Through our analysis of gene function, we inferred that the AsA-related genes in A. thaliana and B. rapa may have similar functions. Our expression study revealed that only some of these homologs had similar expression patterns. We also analyzed the expression profile of all the AsA-related genes by cluster analysis in both species (fig. 8A and B). In particular, three genes have no or lower expression in A. thaliana (FPKM value <1.0), while there were 24 such genes in B. rapa. In four different tissues, the gene-expression numbers were similar in A. thaliana and B. rapa (70 and 79), whereas the AsA contents in leaves were also similar (supplementary fig. S9 and table S12, Supplementary Material online). We screened some genes with similar expression by comparing the homologs in these two species (fig. 8C). Approximately one-third of the AsA-related genes had similar expression in both species; 18 of 33 belonged to the LF subgenome of B. rapa. Cheng, Wu, Fang, Sun, et al. (2012) found that genes in the LF subgenome were dominantly expressed over those in the MF subgenomes, consistent with our results for AsA-related genes. We also compared the segmentally duplicated genes in the three subgenomes of B. rapa. Their expression patterns had significantly diverged, except in five gene pairs in the two subgenomes of B. rapa (supplementary fig. S10, Supplementary Material online).

Discussion

Most higher plant lineages have undergone polyploidization during their long evolutionary history. WGD events were important to the evolution of complexity in multicellular eukaryotes (Edger and Pires 2009). After duplication events, some gene copies are retained because they have important functions, while those that are functionally redundant may be lost (Lynch and Conery 2000; Qian et al. 2010). The gene balance hypothesis predicts that genes whose products participate in macromolecular complexes or in transcriptional or signaling networks are more likely to be retained, thus avoiding network instability caused by loss of one member (Birchler and Veitia 2007; Lou et al. 2012). Thus, genes that are highly connected within metabolic networks exhibit preferential retention in A. thaliana (Bekaert et al. 2011). The recycling and biosynthesis pathways involving AsA-related genes form a large network that affects plant growth, development, and stress responses (Arrigoni 1994; Wheeler et al. 1998). Brassica rapa has undergone WGT since it shared a common ancestor with A. thaliana and provides a resource for studying the evolution of polyploid genomes (Wang et al. 2011).

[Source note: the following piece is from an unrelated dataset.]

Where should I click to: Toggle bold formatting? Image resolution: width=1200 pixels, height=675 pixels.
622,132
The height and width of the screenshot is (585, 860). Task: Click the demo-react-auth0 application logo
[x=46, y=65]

WGD results in gene duplication and is typically followed by substantial gene loss (Lee et al. 2013). To identify intra- or intergenome syntenic relationships among plant genes, we compared the whole-genome sequences of B. rapa with those of the model Brassicaceae species A. thaliana and identified the AsA-related genes. Most AsA-related genes in B. rapa were retained; only 9.6% of such genes in A. thaliana were not found in the B. rapa syntenic regions. Then, we compared the AsA-related genes with a randomly chosen gene set, a set of genes flanking the AsA-related genes, and core eukaryotic gene set; the AsA-related genes were retained at a higher frequency. This preferential retention was statistically significant for AsA-related genes as a whole, was especially evident for the AsA biosynthesis genes, and was weak for the ascorbate transporter genes. This finding may indicate the importance of the AsA biosynthesis genes, some of which are responsible for the biosynthesis of nucleotide sugar, which serves as the substrate not only for AsA biosynthesis but also for the biosyntheses of cell wall polysaccharides and glycoproteins.

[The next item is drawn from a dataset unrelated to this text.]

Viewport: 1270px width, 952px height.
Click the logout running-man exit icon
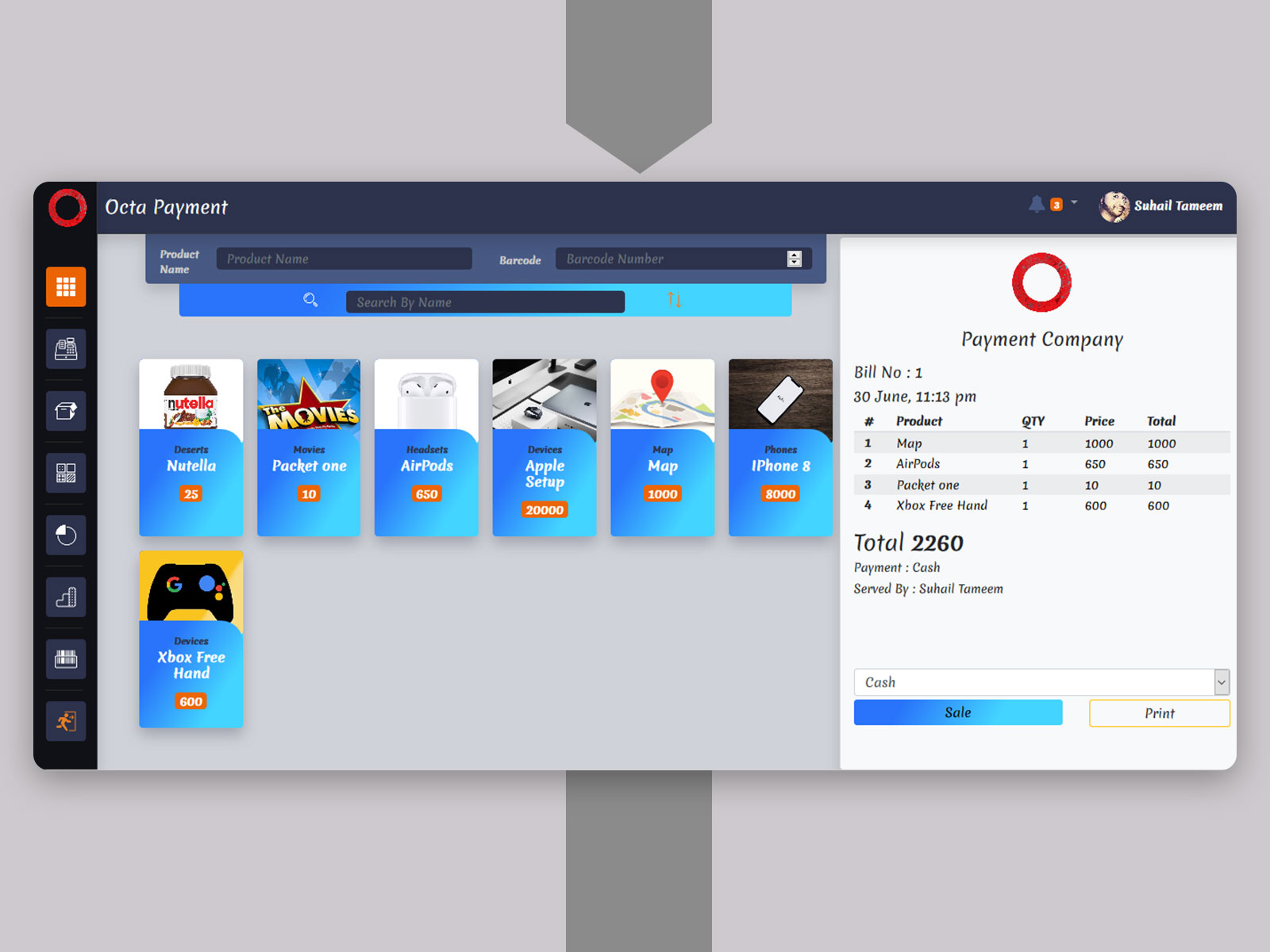click(66, 721)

The ascorbate transporters are nucleobase transporters. These NATs, also known as the nucleobase: cation symporter-2 family, have been identified in prokaryotes, fungi, plants, and mammals (Maurino et al. 2006). In this study, their numbers were steady in six angiosperm species and these orthologues of different species shared a higher similarity degree than the paralogues of one species (supplementary fig. S4, Supplementary Material online). A strong selection pressure against gene duplication and gene loss might exist in these NAT transporter genes. It was consistent with the ATP-binding cassette transporters (Gbelska et al 2006). Given that highly connected genes within metabolic networks are preferentially retained (Bekaert et al. 2011), the AsA biosynthetic and metabolic genes support the gene dosage hypothesis. Gene loss from the three subgenomes of B. rapa was biased; the LF subgenome preferentially retained AsA genes, similar to the report by Wang et al. (2011) that this subgenome retained more genes in B. rapa.

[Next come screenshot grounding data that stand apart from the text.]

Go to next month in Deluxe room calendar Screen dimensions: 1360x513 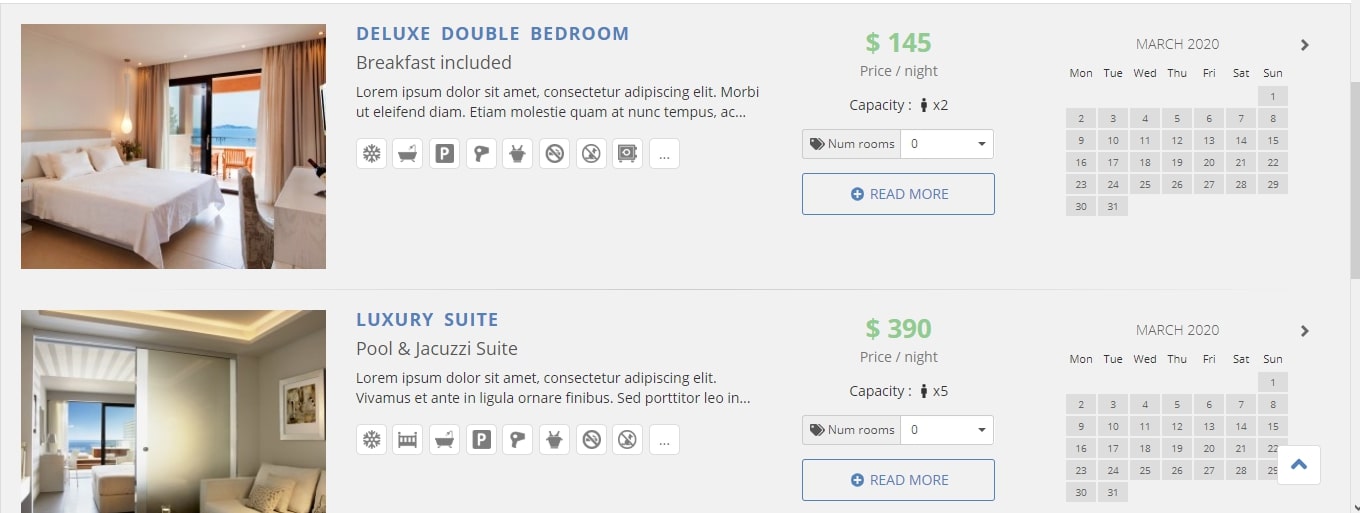pyautogui.click(x=1304, y=45)
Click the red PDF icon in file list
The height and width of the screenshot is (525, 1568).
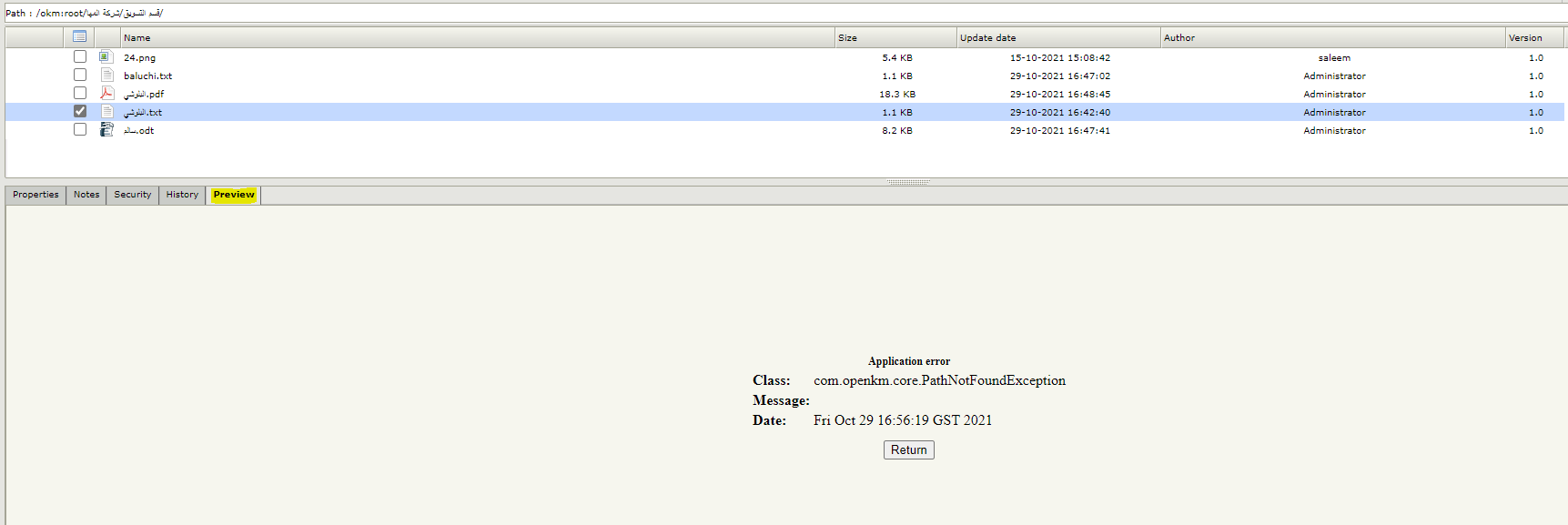click(x=106, y=94)
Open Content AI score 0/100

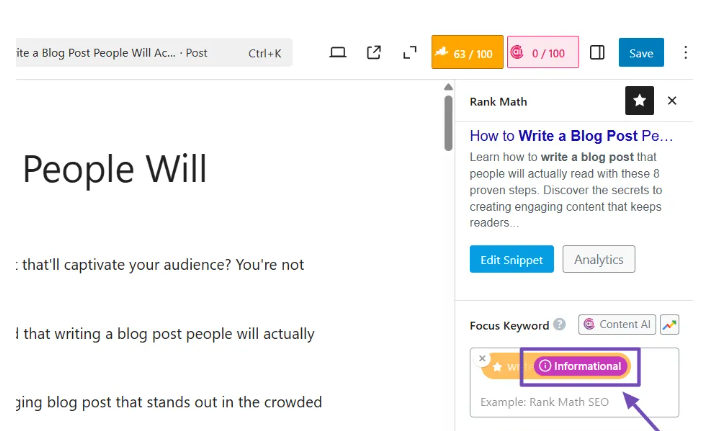point(543,53)
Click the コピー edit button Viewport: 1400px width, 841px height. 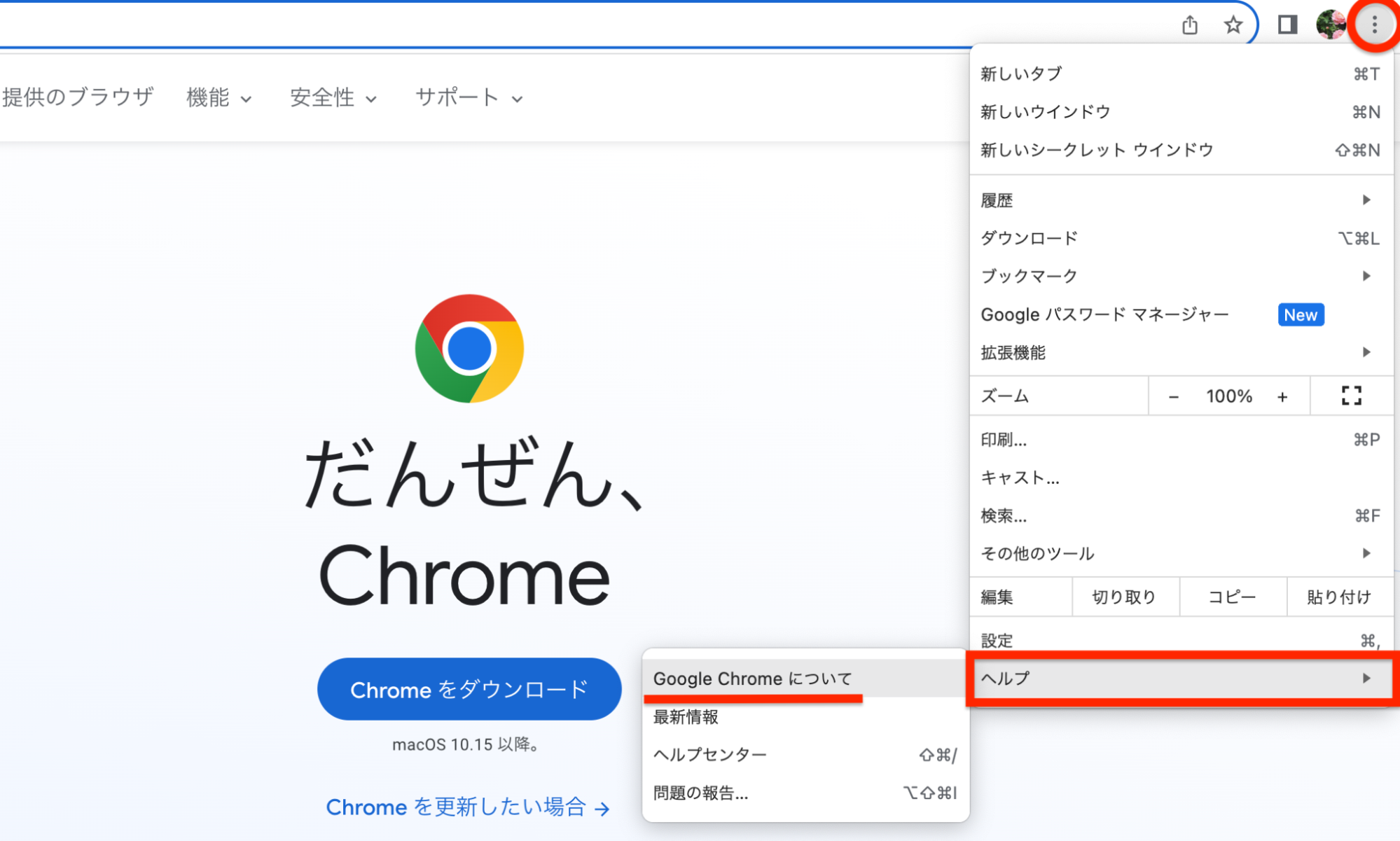pos(1232,597)
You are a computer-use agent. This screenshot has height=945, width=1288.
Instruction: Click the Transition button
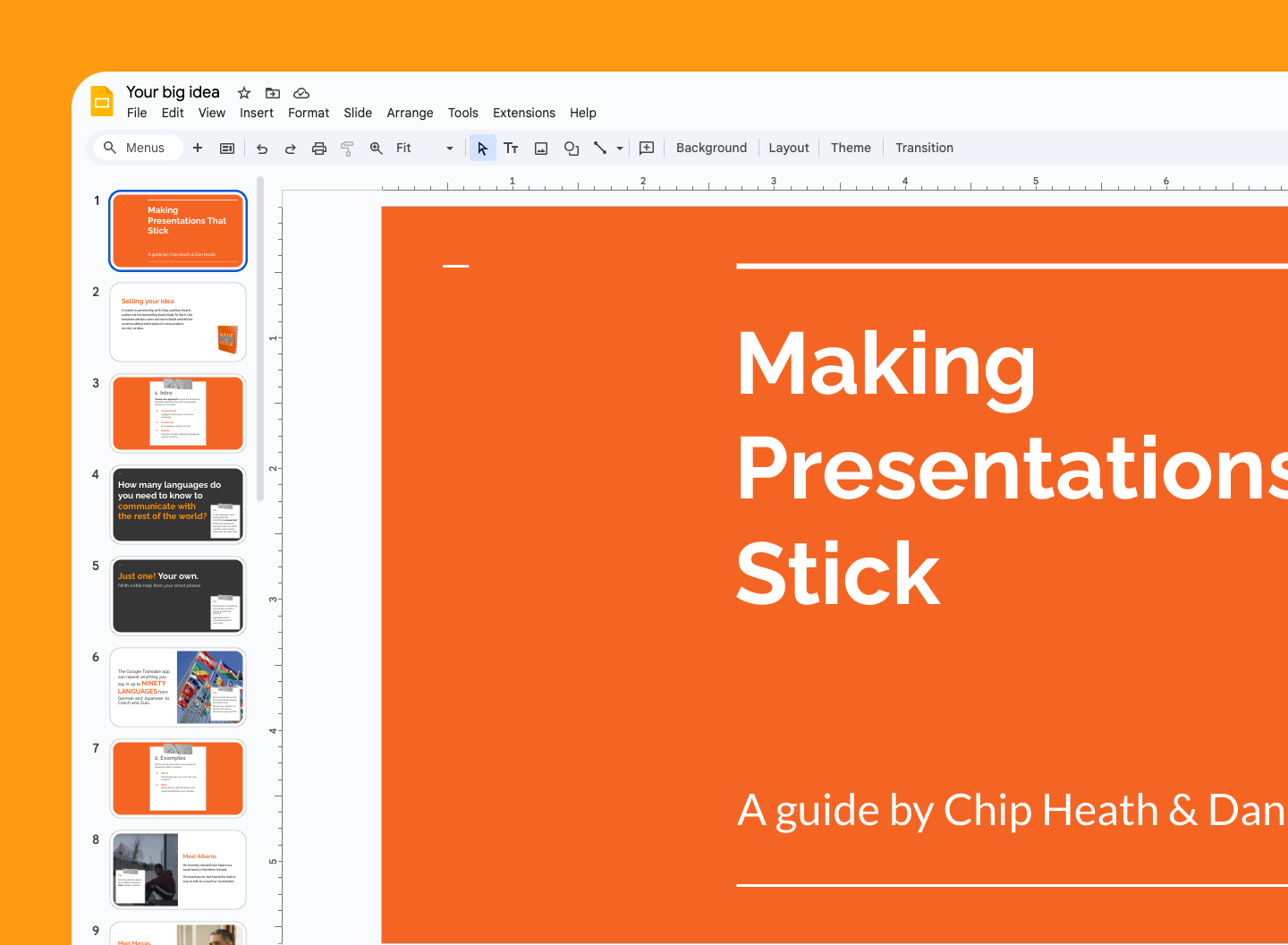[x=924, y=148]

In addition to analyses of the evolutionary history of AsA-related genes, attempts have been made to predict their functions in diverse species based on sequence similarities and complete genome sequences (Huang et al. 2013; Xu et al. 2013). AsA-related proteins are highly conserved in eukaryotes, with nearly 60% identity among A. thaliana and B. rapa orthologs. These orthologs did not differ significantly among the three subgenomes, and the Ks values supported this conclusion. The orthologs had similar intron and exon numbers (supplementary tables S13 and S14, Supplementary Material online), indicating they may have similar gene structures. The proteins were analyzed by MEME, further proving that they were highly conserved.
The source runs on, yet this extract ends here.